The wife of a former soldier who stabbed his two neighbours to death said he had been struggling with his mental health since returning from Afghanistan, a court has heard.

Ex-Royal Engineer Collin Reeves, 35, is on trial at Bristol Crown Court for the murder of Jennifer Chapple, 33, and her husband, 36-year-old teacher Stephen Chapple.

Reeves forced his way into the couple’s home in Dragon Rise, Norton Fitzwarren, near Taunton in Somerset, on the evening of November 21 last year.

He stabbed them both six times in a minute-long attack using the ceremonial dagger he had been given when he left the Army in December 2017.

Reeves, who had been working as a lorry driver, then returned to his own home to call the police and tell them what he had done.

When officers arrived at the scene, the couple’s children were still asleep upstairs.

Reeves had been involved in a dispute with the couple since the previous May over designated parking on the new-build housing development.

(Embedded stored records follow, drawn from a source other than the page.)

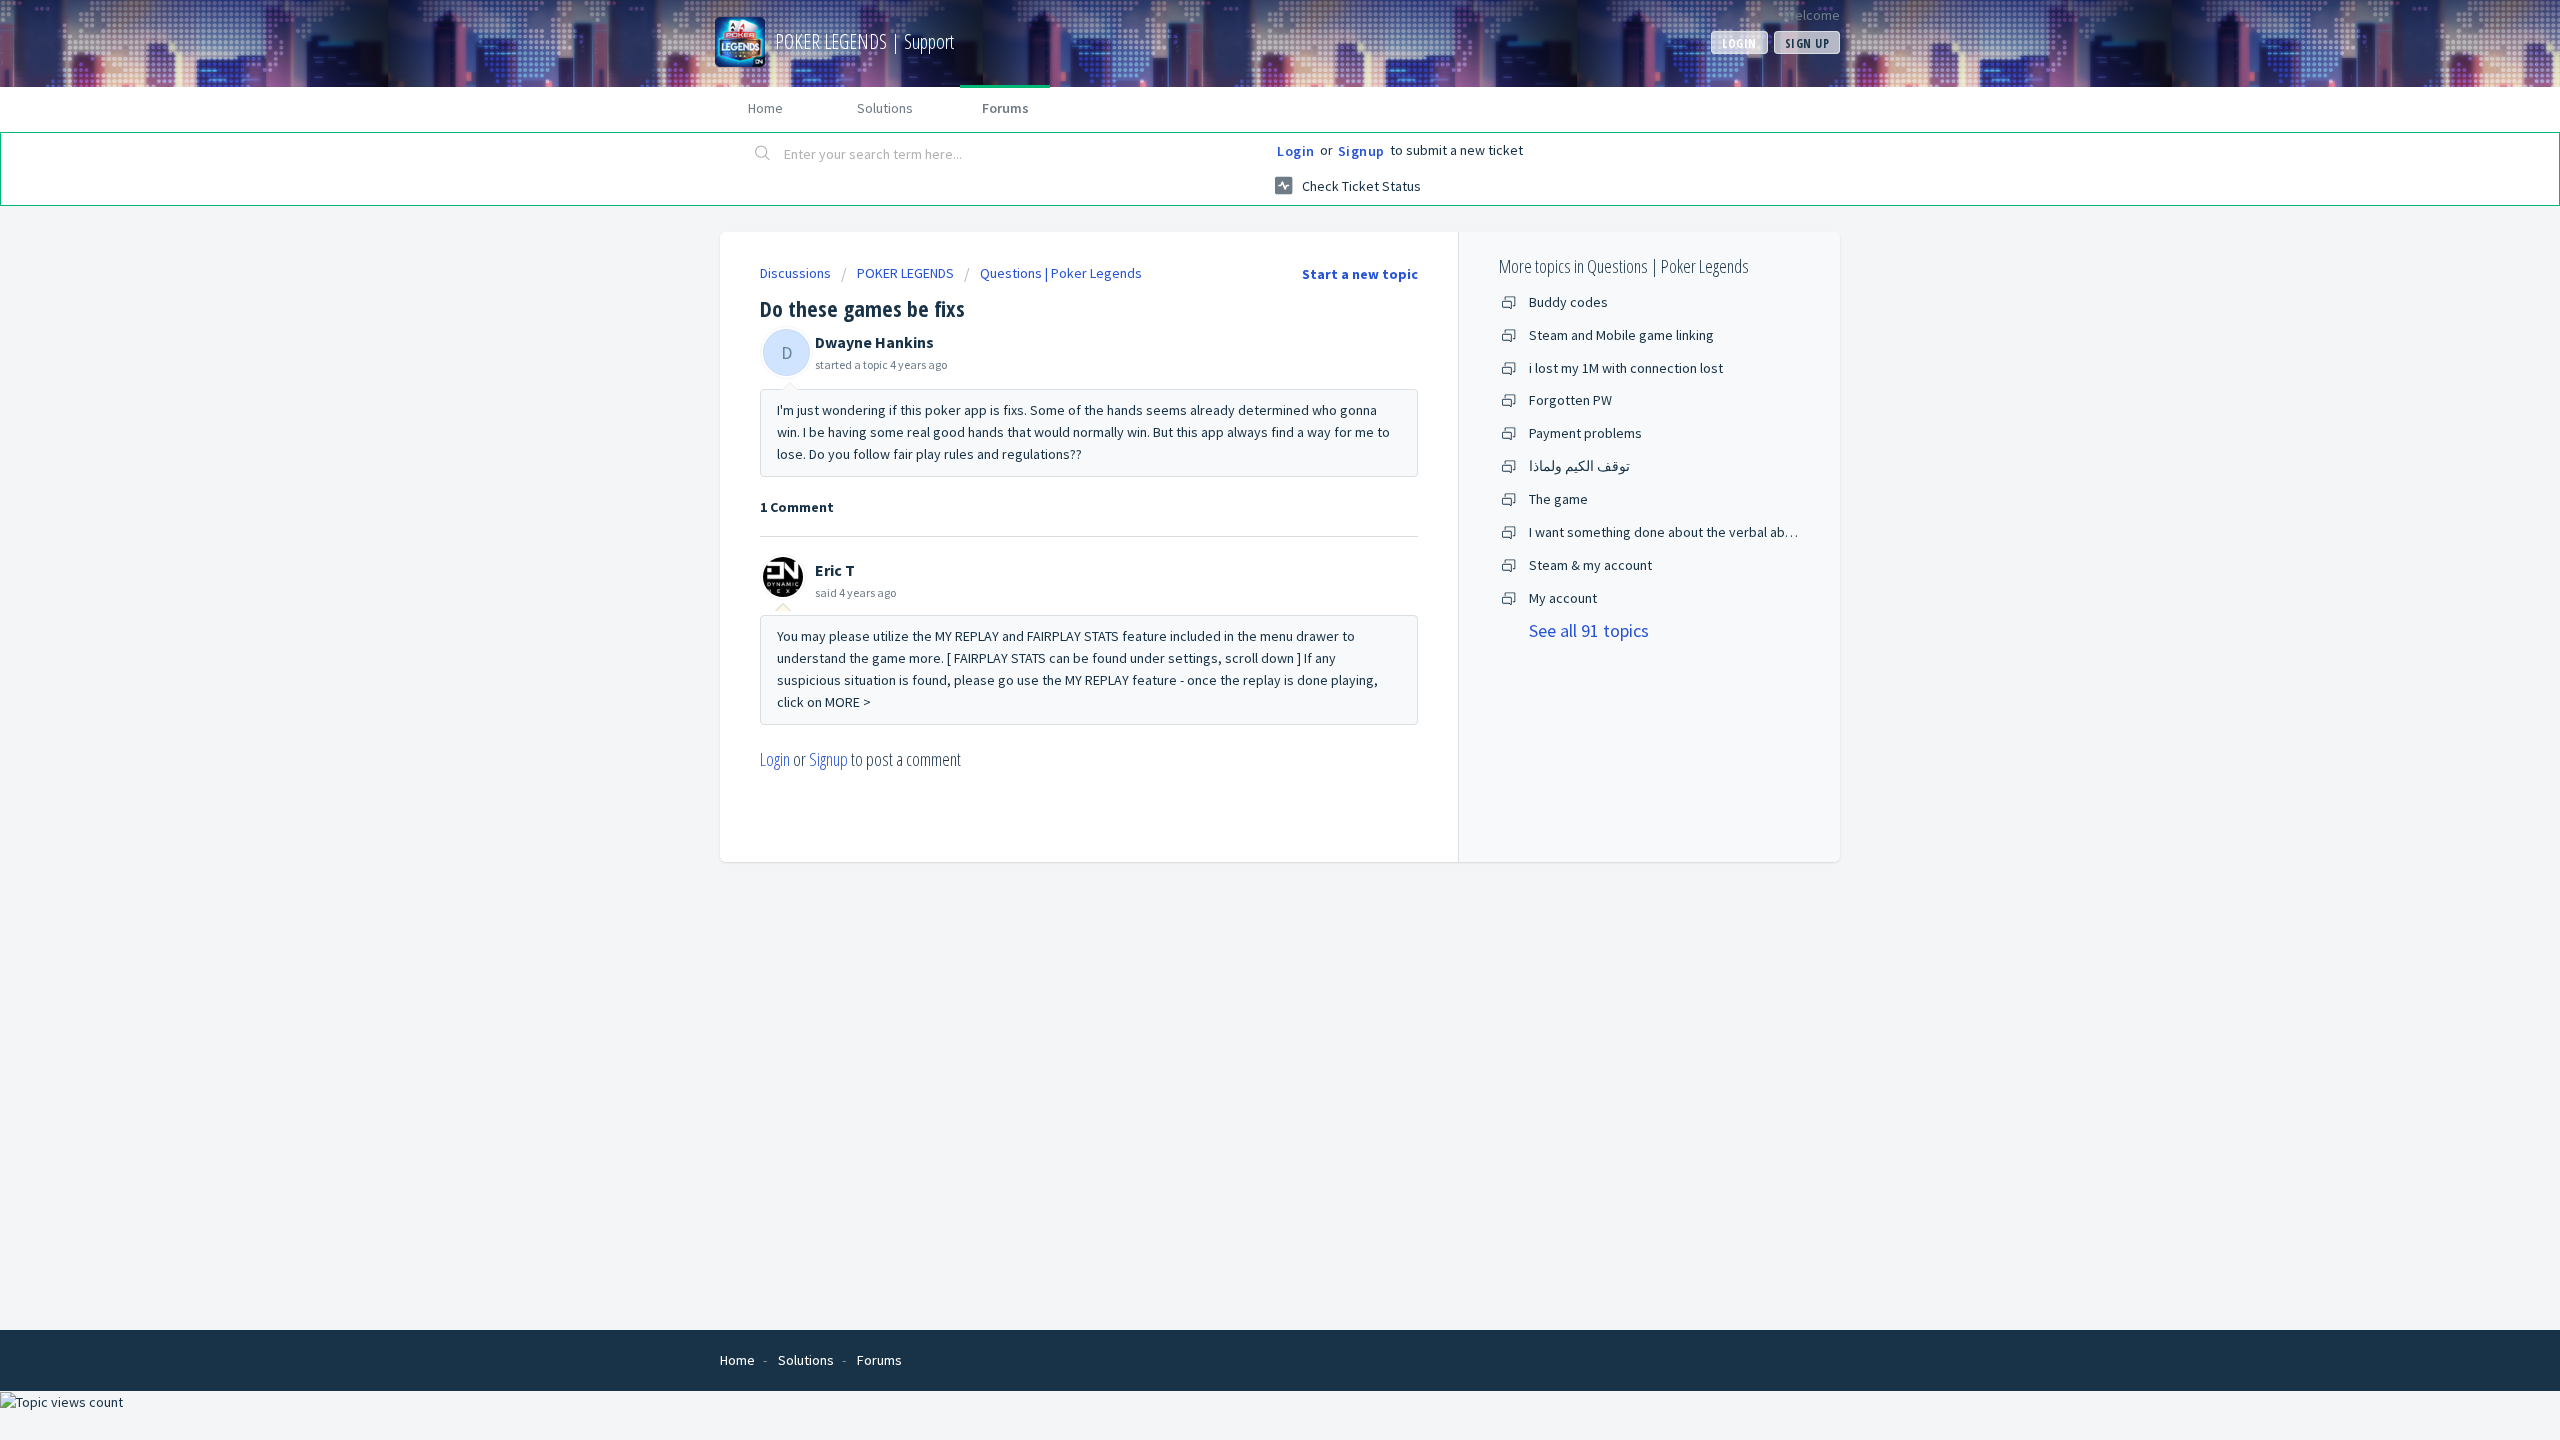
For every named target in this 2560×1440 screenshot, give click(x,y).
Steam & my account (1590, 565)
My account (1563, 598)
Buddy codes (1568, 302)
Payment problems (1585, 433)
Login (1296, 151)
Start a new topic (1360, 274)
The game (1558, 499)
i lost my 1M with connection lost (1626, 368)
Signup (1361, 151)
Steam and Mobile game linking (1621, 335)
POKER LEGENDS (905, 273)
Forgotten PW (1570, 400)
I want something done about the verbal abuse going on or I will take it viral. (1753, 532)
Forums (1005, 108)
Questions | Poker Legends (1061, 273)
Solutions (885, 108)
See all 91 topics (1589, 630)
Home (765, 108)
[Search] (763, 155)
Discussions (795, 273)
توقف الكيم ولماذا (1579, 466)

The defendant has admitted manslaughter on the grounds of diminished responsibility, claiming he was suffering from an abnormality of mental functioning, but denies murder.

In a video-taped police interview given in the days after the killing, Reeves’ wife of 10 years Kayley said he had been struggling with his mental health and “bottled things up”.

She said he had not been the same since returning from Afghanistan in 2009.

Mrs Reeves said her husband had taken their two daughters to see the Christmas lights being switched on during the afternoon of the killings.

“I was upset in the bedroom because we hadn’t been getting on lately and weren’t talking, he put the girls to bed and came into my bedroom,” she told a police officer.

“I was telling him to go away and stuff and I said maybe we should have a trial separation for two weeks to see how we go, I was in a bad place, I had just found out my brother had been diagnosed with cancer.”

She continued: “I was downstairs for a while, I was upstairs watching telly, it must have been around 8.45pm I heard screaming.”

Mrs Reeves said the ceremonial dagger was missing from the picture frame where it was usually displayed.

“I phoned Lynn (Reeves’ mother) and said ‘Come round, I think he’s gone next door and stabbed them’.”

Mrs Reeves said: “He’s got mental problems, he told me his head’s not in the right place. He hasn’t been the same since he got back from (Afghanistan).

“About two or three weeks ago we had a heart to heart, he said his head’s not in the right place. He has thoughts like, if he wasn’t here, would I be better off? It’s just he needs help.”

She said Reeves would be more agitated and stressed since returning from Afghanistan more than a decade before.

“He just bottles it up and never talks about his feelings,” Mrs Reeves said.

“I know this time of year is really hard for him ‘cause it’s Remembrance Sunday, that triggers it off.”

She continued: “Every time when someone died they’d say that poem, it always got to him.”

The witness added: “He just says his thoughts, he’s not right, he thinks I would be better off without him, I wouldn’t, I love him.”

Mrs Reeves said that she and her husband had “pinky promised” he would go and see a doctor in two weeks’ time if he was still feeling down, adding: “It was too late.”

She said that the family had previously had a good relationship with the Chapples, but that it had deteriorated when they got a second car and it obstructed Reeves’ parking space.

Mrs Reeves said Mrs Chapple had responded by telling them “you don’t own the road” and “your husband needs to learn to drive”.

She said from then on she had been subjected to sniggering and dirty looks from the victim, to the point she felt unable to do the school run.

Mrs Reeves blamed herself for not listening to her husband when he came to speak to her on the evening, and instead suggesting a trial separation.

“I wish I listened to him. He’s in a bad way. I pushed him away when he needed me the most,” she said.